Si el cine sirve para iluminar la vida -y el buen arte lo hace siempre-, me queda claro, tras ver esta película, que las mujeres fundamentan la amistad en el conocimiento mutuo y los hombres quizás en otras cosas. ¿En qué? Dejando de lado a los hombres que se ven a sí mismos como un toro -hay un español con un cargo importante que se ha definido de esta manera-, el catálogo puede ser muy amplio. ¿Qué nos gusta hacer cuando nos encontramos con los amigos? Eso daría algunas pistas, pero nuevamente nos tienta el tobogán del tópico. «¿De qué hablas con tu amigo?», le pregunta uno de los personajes femeninos a uno de los hombres extraviados que aparecen en la gran pantalla. ¡Uf! ¿De qué hablamos con quien consideramos amigos? ¿De qué callamos? Los silencios también forjan amistades, los que nacen de la discreción y los que provienen -por ejemplo- del dolor. «Lo mejor queda por decir», advertía el abuelo. He ahí la clave de una investigación que cada uno puede sacar adelante en el laboratorio improvisado de su día a día.

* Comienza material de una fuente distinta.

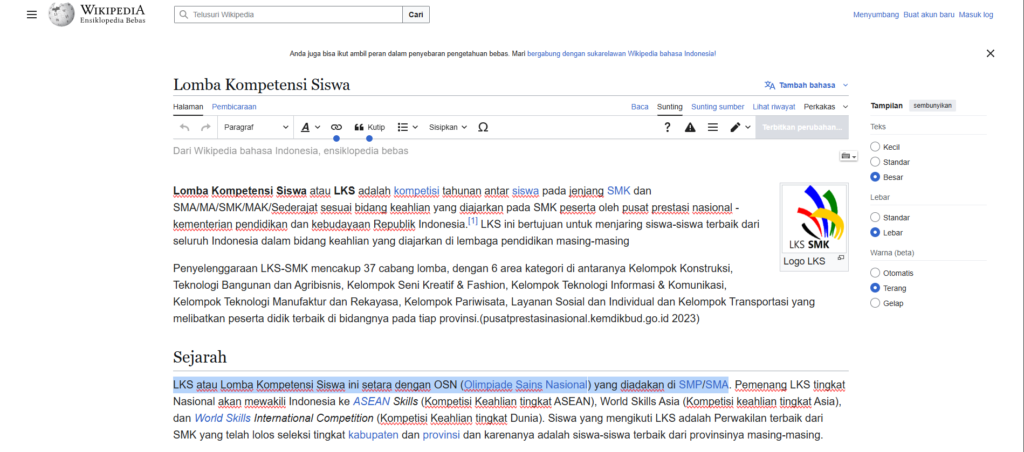Choose Gelap color theme
Screen dimensions: 1024x452
tap(875, 303)
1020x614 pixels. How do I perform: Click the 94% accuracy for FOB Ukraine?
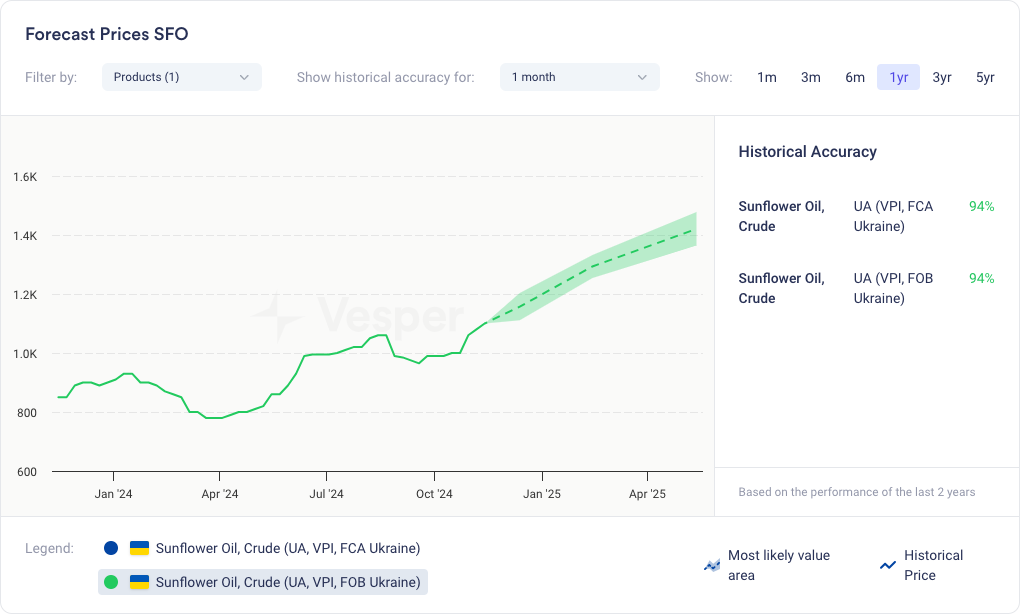coord(981,278)
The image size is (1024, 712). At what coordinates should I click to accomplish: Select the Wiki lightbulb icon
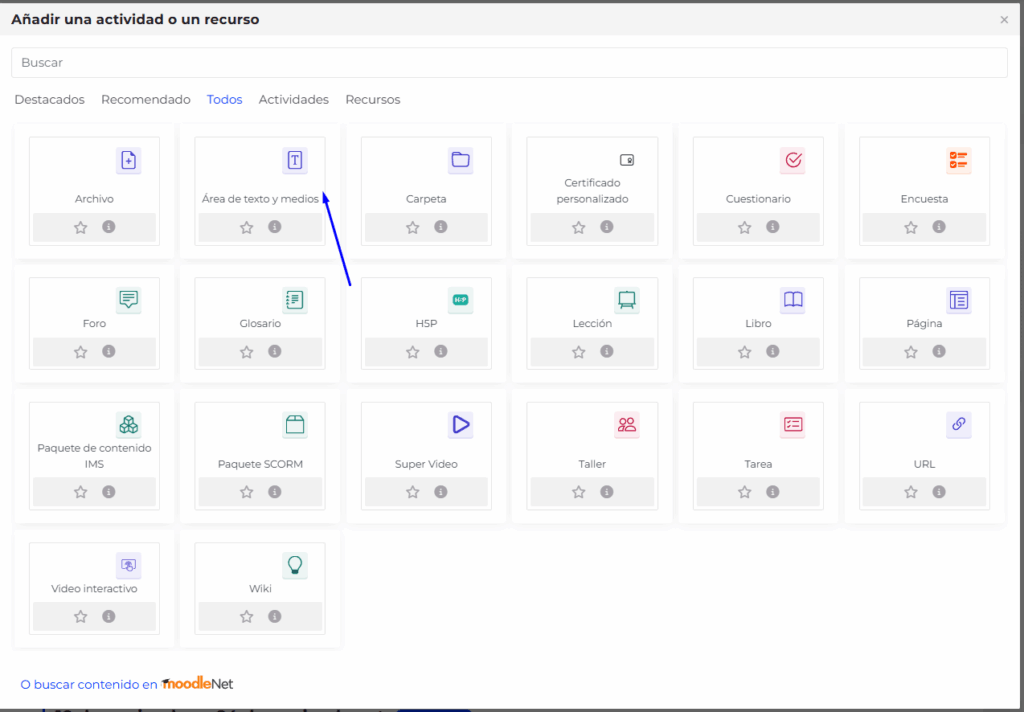[x=294, y=565]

No todos somos Montaigne y su querido Étienne de la Boétie, fabricantes de una amistad ejemplar que el cazador de tendencias de hace ocho años quizás habría calificado de metrosexual. No somos caballeros que pasean entre las viñas mientras la sombra del castillo nos mira y dos perros ladran. La velocidad de nuestra experiencia supongo que debe afectar a la textura de la información que intercambiamos cuando estamos con los amigos. Llegamos a la amistad un poco desfibrados, como si llegáramos tarde a todo. ¿Quién quiere hablar seriamente en este estado? Quizás las mujeres -es sólo una hipótesis- se esfuerzan más en dominar esta velocidad y por eso tienen premio. O quizás todo es una enfermedad que se acaba cuando te alejas de la cuarentena, como quien sale de una tormenta.